Review of Moby Dick

Moby Dick (1998)
8/10
Not bad, but lacks the strange, mystical power of the novel
17 March 2008
Warning: Spoilers
This television film is a mix of good intentions and missed opportunities, that results in an acceptable but not brilliant version of Melville's book. Patrick Stewart is fine as Ahab, and gets to deliver some of Melville's best lines wonderfully. Ted Levine is a terrific Starbuck, with a real emotional depth to his performance that is probably the best thing in the movie. The ship looks good, the street scenes and the Spouter Inn, are all well done, and there is a grimy, grungy realism about the look of the clothing and the buildings and everything that makes up the day to day world of Nantucket.The acting generally is good and it's not at all a bad adaptation of a classic.

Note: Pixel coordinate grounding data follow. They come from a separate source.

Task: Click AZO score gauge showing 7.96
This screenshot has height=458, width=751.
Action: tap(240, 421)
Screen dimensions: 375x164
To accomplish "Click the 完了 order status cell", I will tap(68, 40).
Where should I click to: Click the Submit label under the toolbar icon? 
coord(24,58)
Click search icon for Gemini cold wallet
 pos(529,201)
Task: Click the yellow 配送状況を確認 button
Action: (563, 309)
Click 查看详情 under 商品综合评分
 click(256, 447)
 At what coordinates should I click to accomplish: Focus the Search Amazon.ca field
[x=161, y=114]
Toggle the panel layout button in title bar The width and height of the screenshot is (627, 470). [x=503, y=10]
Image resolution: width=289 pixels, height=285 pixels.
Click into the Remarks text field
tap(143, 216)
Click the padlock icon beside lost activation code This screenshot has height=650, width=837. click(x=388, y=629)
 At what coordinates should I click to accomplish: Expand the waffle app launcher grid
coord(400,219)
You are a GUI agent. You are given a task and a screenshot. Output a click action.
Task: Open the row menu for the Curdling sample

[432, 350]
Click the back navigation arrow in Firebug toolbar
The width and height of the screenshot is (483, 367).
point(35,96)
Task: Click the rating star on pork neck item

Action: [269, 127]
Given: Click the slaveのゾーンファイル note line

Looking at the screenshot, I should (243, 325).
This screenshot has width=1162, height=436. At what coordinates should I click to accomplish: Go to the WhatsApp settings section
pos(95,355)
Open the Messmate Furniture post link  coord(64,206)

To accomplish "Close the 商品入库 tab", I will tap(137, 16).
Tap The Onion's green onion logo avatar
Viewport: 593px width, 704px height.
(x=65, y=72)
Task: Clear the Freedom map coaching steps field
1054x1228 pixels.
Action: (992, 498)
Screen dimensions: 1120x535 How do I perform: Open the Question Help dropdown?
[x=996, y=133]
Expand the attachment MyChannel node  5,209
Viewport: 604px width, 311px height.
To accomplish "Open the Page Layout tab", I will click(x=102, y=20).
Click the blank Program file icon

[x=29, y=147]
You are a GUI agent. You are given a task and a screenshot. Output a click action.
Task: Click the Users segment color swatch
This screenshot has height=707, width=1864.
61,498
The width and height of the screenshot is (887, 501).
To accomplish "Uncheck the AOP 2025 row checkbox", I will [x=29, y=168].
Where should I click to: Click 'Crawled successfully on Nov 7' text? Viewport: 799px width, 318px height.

However, it does miss most of the eerie, overwhelming sense of strangeness and mystery of the book. Moby Dick is simply not as majestic and terrifying as he should be, with the sense of awe he inspires in the superstitious seamen. Ahab's mad rage at the whale should be stronger, as well as his hypnotic hold over his crew. The biggest loss in a film that otherwise gives us more of Melville's characters and incidents than any other film adaptation, is the inexplicable omission of Fedallah's spooky prophecies to Captain Ahab. At least the character is included, and he is shown to have some sort of special relationship to Ahab, which is never fully explained in the novel, either. But the dramatic scenes near the end of the book, with Ahab listening to the fatalistic prophecies of Fedallah, concerning the outcome of the hunt for the White Whale, are excluded, and what could have been a truly inspired adaptation becomes a pretty good version, but not the great work it could have been.

Overall, a good adaptation worth seeing, but the 1956 John Huston version, though not as detailed, captures more of the awesome, wild tone of the original.